ПИСЬМЕННЫЕ ЗАДАНИЯ:
A. Кем называет Сергея Арутюнова предоставленный фрагмент? Перечислите все четыре определения.
B. Ответьте на вопросы по предоставленному фрагменту, каждый ответ с новой строки и с той же пометкой:
(i) В каком году Сергей Арутюнов окончил Литературный институт?
(ii) Лауреатом какой премии он стал в 2004 году?
(iii) У какого учебного подразделения, по словам фрагмента, скопирован академический курс?
C. Перепишите из предоставленного фрагмента отрывок от слов «Сергей Арутюнов —» до слов «ПОСЛЕДНИЙ СЕМИНАР ВЫПУСКНИКОВ.» включительно.
=== ПРЕДОСТАВЛЕННЫЙ ФРАГМЕНТ ===
Сергей Арутюнов — российский поэт, прозаик, публицист, критик. В 1999 году окончил Литературный институт им. А. М. Горького. Публиковался во многих литературных изданиях. Лауреат премии им. Бориса Пастернака (2004). С 2005 года ведёт творческий семинар в Литературном институте. |
ЗАЩИТЫ В ЛИТИНСТИТУТЕ:
ПОСЛЕДНИЙ СЕМИНАР ВЫПУСКНИКОВ.
Пока свежи впечатления от защит 2017 года, хотелось бы кратко обозначить процедуру — выпускники идут к ней пять, шесть, а некоторые гораздо больше лет, нежели принято. Отчего так долго? Академический курс, скопированный у филфака МГУ, лишь аккуратные везунчики пробегают за отведённые годы. Треть, а то и половина, отсеивается ещё на подлёте, не веря в специальность: она теперь чистейший миф, не нужная никому, кроме самого человека.
=== ЗАПИСАННЫЕ СВЕДЕНИЯ ===
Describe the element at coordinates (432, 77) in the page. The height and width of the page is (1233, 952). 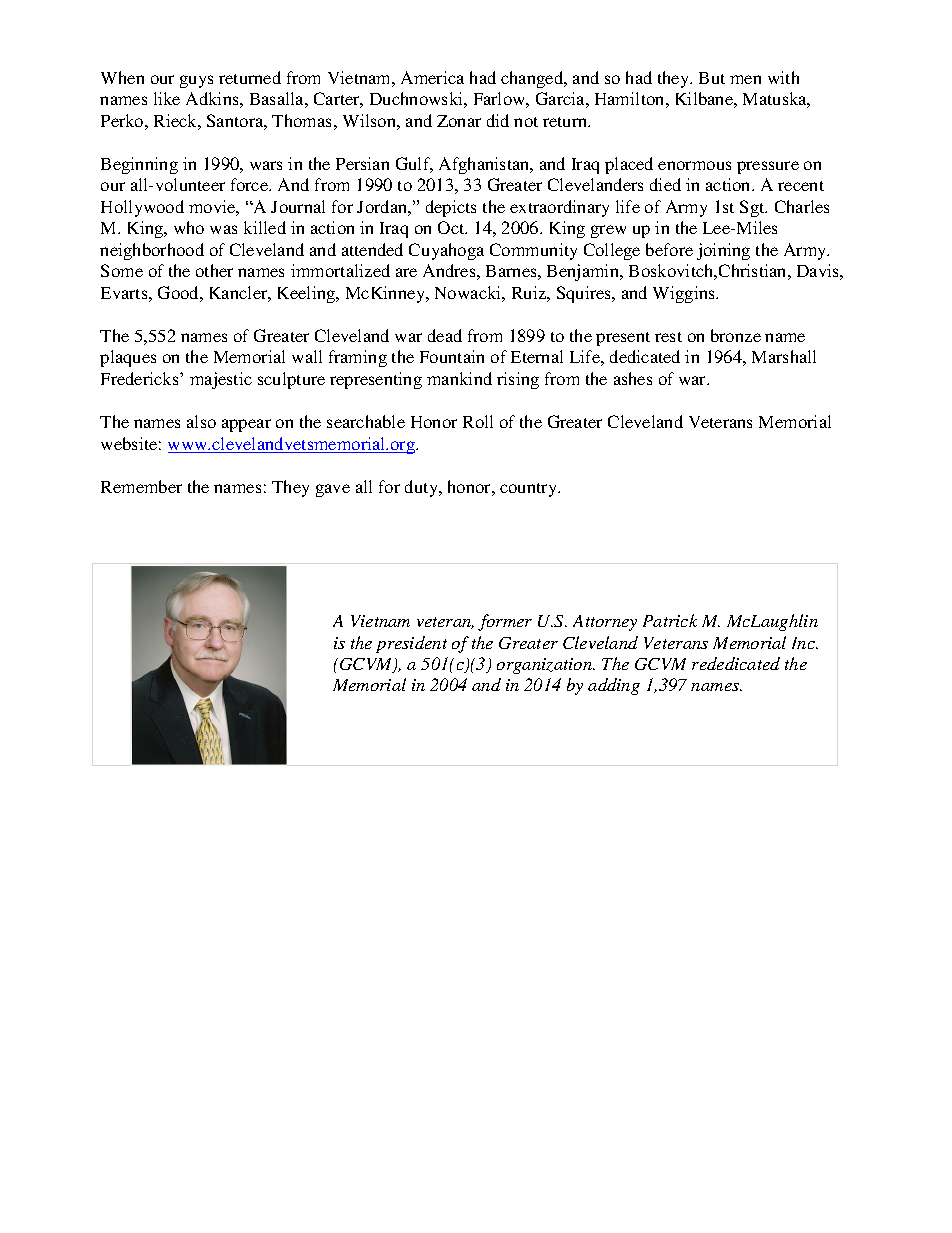
I see `America` at that location.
===
ПИСЬМЕННЫЕ ОТВЕТЫ:
A. Поэт, прозаик, публицист, критик.

B.
(i) В 1999 году.
(ii) Премии им. Бориса Пастернака.
(iii) У филфака МГУ.

C.
Сергей Арутюнов — российский поэт, прозаик, публицист, критик. В 1999 году окончил Литературный институт им. А. М. Горького. Публиковался во многих литературных изданиях. Лауреат премии им. Бориса Пастернака (2004). С 2005 года ведёт творческий семинар в Литературном институте. |
ЗАЩИТЫ В ЛИТИНСТИТУТЕ:
ПОСЛЕДНИЙ СЕМИНАР ВЫПУСКНИКОВ.